PASSAGE SHOWN ▸
##########

The homily was reasonable; it began with a story of two children who were selling lemonade for twenty-five cents a glass. A very thirsty man appeared, bought two glasses and gave them five dollars. The children were puzzled; one dollar would have been great but five? They went to their mother, who was also alarmed, and she told them, "Never speak to that man again." Then the mother called the neighbors and said, "Should we tell the police?" The point is that, just like those in the Gospel, we are very suspicious of generosity, as it goes against our capitalist mentality. We simply cannot believe that God can be that generous, and we are more comfortable with the idea of earning our salvation-- yet we cannot earn it no matter how hard we work. It is a gift from God.
The Creed was recited, and then a second deacon (the director of religious education at the parish) appeared and asked us to be seated. He then spoke briefly about the religious education program (as it is Catechetical Sunday) and called forward those involved as catechists. He gave them a blessing and then handed each one a piece of paper and thanked them. They then received a round of applause. The Prayer of the Faithful followed; it was standard.
At the offertory, a collection was taken using long-handled wicker baskets. The offertory hymn was "River of Glory;" again, all four verses were sung. The Sanctus, Memorial Acclamation (III), Great Amen, and Agnus Dei were sung; a look through the hymnal (and consistency among them) suggests that they may have come from the "St. Louis Jesuits" Mass setting-- the Sanctus in particular had the phrase "Hosanna on high," which appears in that Mass setting. Perhaps the Gloria was part of that setting too. The priest used the third Eucharistic Prayer, as well as a metal chalice and paten.
The Our Father was recited; I did not see any hand holding at all, although again all the hand-holders may have been in the rear sections out of my range of vision. I am considering an upgrade to my head that would add a rear eye, but that's a bit pricey for now, so we'll have to make do.
The second deacon and another priest stepped from the sacristy to assist the four lay ministers and the first priest and deacon in the distribution of Holy Communion. The cup was not offered; stations were at the logical locations, one for each section of pews. I believe the choir had its own minister as well (that would actually make five lay ministers all together; here, I guess, as at my own parish, a member of the choir serves as its minister). The organist played background music as the choir received; following that, the Communion hymn was "Seek Ye First."
After Communion, the second deacon took the ambo again to ask for additional catechists to serve the religious education program, basically saying that being alive is the only requirement to serve and that several catechists have just left the program after serving for some time, so the parish is in need. Then the Prayer after Communion followed along with a simple blessing. The closing hymn was "Alleluia, Sing to Jesus." Two verses were sung; most people left during the first verse. Almost all the parking is in the rear, and everyone had to exit through the main doors, so I guess waiting for the end was too much to ask.

##########

RECORDS ▸

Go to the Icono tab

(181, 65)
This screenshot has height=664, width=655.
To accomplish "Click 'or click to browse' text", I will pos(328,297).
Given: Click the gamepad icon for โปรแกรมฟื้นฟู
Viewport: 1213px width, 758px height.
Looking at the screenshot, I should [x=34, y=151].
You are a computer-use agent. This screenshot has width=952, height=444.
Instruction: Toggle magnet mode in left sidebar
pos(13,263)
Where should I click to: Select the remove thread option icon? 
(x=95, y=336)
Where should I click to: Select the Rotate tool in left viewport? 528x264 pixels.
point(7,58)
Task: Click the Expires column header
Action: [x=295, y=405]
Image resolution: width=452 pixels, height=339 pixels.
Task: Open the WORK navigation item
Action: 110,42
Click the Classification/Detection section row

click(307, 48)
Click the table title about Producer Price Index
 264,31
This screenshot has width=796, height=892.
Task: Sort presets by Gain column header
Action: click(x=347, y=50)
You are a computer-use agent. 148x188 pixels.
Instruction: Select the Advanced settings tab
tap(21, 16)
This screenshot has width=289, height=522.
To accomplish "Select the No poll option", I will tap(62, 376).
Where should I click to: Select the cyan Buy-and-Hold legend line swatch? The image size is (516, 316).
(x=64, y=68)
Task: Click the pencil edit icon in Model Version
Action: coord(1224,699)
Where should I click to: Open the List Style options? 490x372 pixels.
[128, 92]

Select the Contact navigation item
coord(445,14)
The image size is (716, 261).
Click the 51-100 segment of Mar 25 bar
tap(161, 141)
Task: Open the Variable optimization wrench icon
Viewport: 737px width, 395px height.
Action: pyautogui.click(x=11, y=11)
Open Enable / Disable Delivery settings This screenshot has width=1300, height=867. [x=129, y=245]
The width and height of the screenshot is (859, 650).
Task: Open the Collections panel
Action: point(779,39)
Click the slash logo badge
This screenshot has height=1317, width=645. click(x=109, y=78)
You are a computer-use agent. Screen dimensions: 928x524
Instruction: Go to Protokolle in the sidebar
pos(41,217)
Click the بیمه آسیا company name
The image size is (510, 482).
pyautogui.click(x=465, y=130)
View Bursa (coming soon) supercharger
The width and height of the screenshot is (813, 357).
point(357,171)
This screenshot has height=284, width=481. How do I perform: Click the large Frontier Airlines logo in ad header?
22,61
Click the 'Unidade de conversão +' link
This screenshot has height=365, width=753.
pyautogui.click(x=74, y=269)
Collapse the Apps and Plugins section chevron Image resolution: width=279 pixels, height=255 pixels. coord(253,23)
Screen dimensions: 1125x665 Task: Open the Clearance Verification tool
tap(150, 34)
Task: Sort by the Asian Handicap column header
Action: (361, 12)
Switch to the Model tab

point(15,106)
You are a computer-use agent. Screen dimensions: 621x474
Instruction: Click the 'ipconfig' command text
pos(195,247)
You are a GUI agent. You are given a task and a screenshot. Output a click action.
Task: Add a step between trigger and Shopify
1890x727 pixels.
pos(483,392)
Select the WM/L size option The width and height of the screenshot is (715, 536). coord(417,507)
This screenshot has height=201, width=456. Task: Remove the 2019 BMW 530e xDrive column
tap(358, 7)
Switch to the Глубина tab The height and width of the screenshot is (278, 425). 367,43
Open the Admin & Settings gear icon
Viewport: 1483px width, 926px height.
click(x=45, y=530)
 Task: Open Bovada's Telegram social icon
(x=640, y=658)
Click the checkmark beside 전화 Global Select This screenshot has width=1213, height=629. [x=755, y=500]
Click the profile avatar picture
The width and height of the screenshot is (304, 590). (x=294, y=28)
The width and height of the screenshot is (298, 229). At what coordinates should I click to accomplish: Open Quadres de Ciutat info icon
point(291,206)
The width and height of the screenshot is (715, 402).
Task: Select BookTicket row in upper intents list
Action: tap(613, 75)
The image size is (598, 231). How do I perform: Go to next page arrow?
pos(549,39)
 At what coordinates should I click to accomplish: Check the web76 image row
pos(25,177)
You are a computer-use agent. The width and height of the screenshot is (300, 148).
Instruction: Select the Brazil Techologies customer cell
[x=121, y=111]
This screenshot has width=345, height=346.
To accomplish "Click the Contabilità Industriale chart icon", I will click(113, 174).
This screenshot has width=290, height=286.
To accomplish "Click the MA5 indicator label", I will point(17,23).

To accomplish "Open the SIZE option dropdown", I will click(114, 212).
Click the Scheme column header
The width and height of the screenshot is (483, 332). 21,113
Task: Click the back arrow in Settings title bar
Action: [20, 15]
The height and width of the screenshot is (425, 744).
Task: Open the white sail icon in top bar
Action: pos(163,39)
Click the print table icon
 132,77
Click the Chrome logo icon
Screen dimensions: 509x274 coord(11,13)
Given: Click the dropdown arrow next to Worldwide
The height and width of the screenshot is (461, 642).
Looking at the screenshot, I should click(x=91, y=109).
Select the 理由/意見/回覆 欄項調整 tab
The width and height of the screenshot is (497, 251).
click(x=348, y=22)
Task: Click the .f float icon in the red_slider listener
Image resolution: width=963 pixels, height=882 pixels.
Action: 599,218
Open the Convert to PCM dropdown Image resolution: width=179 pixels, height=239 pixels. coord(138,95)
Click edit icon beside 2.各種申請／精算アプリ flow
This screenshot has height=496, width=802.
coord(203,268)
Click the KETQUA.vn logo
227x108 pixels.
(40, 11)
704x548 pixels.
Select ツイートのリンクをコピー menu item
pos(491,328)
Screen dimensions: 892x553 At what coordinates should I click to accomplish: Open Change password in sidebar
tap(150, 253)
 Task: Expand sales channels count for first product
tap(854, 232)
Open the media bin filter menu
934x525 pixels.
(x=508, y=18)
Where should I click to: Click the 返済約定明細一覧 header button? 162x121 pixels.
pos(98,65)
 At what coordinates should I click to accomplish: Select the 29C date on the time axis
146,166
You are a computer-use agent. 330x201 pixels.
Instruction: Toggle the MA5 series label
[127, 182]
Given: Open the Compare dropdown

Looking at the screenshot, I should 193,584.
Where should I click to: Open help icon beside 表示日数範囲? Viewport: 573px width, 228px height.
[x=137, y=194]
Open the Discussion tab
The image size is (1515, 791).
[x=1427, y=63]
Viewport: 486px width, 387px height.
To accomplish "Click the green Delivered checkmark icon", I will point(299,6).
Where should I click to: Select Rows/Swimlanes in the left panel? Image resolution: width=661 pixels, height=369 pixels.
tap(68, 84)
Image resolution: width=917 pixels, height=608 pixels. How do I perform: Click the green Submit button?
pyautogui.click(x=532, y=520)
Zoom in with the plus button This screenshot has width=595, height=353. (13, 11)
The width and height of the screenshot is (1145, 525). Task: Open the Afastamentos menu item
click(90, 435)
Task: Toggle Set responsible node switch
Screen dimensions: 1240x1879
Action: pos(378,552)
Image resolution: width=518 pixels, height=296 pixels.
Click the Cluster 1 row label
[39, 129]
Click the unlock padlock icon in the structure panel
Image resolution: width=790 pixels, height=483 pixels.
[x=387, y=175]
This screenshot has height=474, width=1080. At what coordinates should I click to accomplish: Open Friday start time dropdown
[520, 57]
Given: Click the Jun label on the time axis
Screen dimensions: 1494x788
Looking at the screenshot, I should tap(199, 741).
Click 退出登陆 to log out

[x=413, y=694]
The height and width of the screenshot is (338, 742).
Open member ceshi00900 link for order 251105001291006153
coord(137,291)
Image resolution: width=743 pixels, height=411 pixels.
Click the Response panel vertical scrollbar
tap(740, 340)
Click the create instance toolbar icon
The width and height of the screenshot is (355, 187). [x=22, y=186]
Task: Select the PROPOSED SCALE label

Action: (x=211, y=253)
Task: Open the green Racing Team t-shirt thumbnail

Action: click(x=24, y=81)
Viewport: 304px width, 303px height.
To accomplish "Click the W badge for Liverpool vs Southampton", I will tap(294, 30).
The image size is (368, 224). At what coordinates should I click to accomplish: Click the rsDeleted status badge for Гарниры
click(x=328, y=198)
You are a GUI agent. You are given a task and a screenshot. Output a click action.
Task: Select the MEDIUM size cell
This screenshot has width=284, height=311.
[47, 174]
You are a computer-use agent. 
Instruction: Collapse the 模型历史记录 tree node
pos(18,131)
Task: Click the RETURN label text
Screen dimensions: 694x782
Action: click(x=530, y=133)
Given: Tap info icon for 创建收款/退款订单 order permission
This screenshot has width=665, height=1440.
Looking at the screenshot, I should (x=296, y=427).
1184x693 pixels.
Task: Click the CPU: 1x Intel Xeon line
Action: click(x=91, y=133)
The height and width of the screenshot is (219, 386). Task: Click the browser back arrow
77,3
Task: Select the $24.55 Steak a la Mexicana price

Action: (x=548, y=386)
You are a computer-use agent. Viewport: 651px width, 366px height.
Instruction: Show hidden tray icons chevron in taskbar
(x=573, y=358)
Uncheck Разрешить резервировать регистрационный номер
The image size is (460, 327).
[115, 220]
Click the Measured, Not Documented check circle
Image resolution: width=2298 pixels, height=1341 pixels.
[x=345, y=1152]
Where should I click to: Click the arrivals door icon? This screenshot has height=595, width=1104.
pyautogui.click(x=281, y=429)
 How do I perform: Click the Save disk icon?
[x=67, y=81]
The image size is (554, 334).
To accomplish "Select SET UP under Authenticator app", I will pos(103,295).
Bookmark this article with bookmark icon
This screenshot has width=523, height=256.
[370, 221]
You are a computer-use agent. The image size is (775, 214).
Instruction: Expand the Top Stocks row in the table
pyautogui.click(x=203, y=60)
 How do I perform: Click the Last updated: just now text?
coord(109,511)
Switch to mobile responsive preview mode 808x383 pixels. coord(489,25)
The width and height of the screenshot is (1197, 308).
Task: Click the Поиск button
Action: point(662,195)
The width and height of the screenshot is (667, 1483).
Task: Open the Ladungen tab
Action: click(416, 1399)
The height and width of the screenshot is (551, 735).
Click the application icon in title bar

##########

WORK INSTRUCTIONS ▸
**a.** In the Mass description, the first paragraph contains the sentence "A very thirsty man appeared, bought two glasses and gave them five dollars." Translate that sentence into Spanish.
**b.** Print the part of the Mass description that begins at the words "At the offertory, a" and stops after the words "chalice and paten.".

RESULTS BY TASK ▸
**a.** Apareció un hombre con mucha sed, compró dos vasos y les dio cinco dólares.

**b.**
At the offertory, a collection was taken using long-handled wicker baskets. The offertory hymn was "River of Glory;" again, all four verses were sung. The Sanctus, Memorial Acclamation (III), Great Amen, and Agnus Dei were sung; a look through the hymnal (and consistency among them) suggests that they may have come from the "St. Louis Jesuits" Mass setting-- the Sanctus in particular had the phrase "Hosanna on high," which appears in that Mass setting. Perhaps the Gloria was part of that setting too. The priest used the third Eucharistic Prayer, as well as a metal chalice and paten.